Likewise, after the first three days of hospital stay he complained of
increased somnolence and was disorientation to time and place. He
developed irrelevant talking and mutism at other times. Thus,
dissatisfied with the level of care and deteriorating status of patient,
the family members brought him to our hospital after being discharged on
patient request. On presentation, he had a fever of 102F. On CNS
examination his naming, short term, and long term memory were impaired.
His sensory and motor examination were intact. There were no cerebellar
or meningeal signs. Planters were bilateral downgoing. His chest and
cardiovascular examination were within normal limits. Thus with these
background clinical features a provisional diagnosis of viral
encephalitis was made and acyclovir started.

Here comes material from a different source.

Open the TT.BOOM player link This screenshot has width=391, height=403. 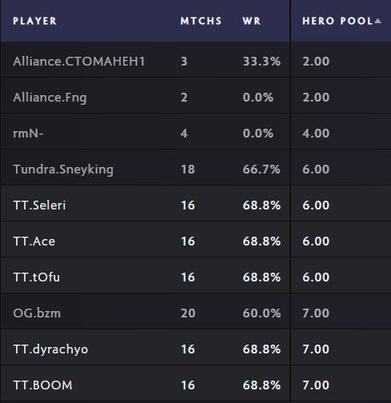[x=43, y=385]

Investigations were sent, including blood investigation, cerebrospinal
fluid (CSF) analysis. Here total white blood cells (WBC)counts were
raised to about 19680 cells/ cu mm3 and blood sodium
was 127mEq/L rest were within normal limits. On CSF examination, his
blood count was raised to 200 cells/cu mm with monomorphs of 40% and
polymorphs of 60%, sugar level was normal (60), and protein was raised
(159); RBCs were not mentioned. Microbiological exam of CSF showed no
growth on culture and no bacterial cells on gram stain. MRI brain showed
features suggestive of herpes encephalitis involving right temporal lobe
and cingulated gyrus without any signs of hemorrhage as depicted in
figure 1. These findings were supportive of our provisional diagnosis of
viral encephalitis. Thus, CSF Polymerase chain reaction (PCR) was sent
which came positive for HSV 1 DNA. Thus a final diagnosis of HSV 1
encephalitis was made.
However, on day six he began to develop severe headache and begun to be
disoriented to time place and person. Consequently, a head Computed
Tomography (CT) scan of head showed hematoma on right temporal lobe, as
seen on the figure 2. A coagulation profile was done at that time showed
no abnormality. Therefore, he was shifted to medical ICU for close
monitoring of his hemodynamic and neurological status. The headache
persisted for three more days then gradually subsided. To address the
raised ICP head elevation was done, mannitol and hypertonic saline were
used but steroids were not. No surgical interventions were needed. He
was well oriented to time place and person by the end of sixth day of
ICU stay. His naming, short term and long term memory were still
impaired otherwise his neurological exam was the same. Following eight
days of ICU stay he was shifted to general ward. On discharge, his
naming, short term and long term memory function had not still
recovered. Motor and sensory examinations were intact throughout. He had
completed 21 days of acyclovir therapy. He was discharged after 27 days
of hospital stay on levateracetam for seizure prophylaxis and was asked
to come for follow up in 15 days. His assessment 15 days later, he still
had problems with naming, short term and long term memories but was
gradually improving. Rest of the neurological examinations were normal.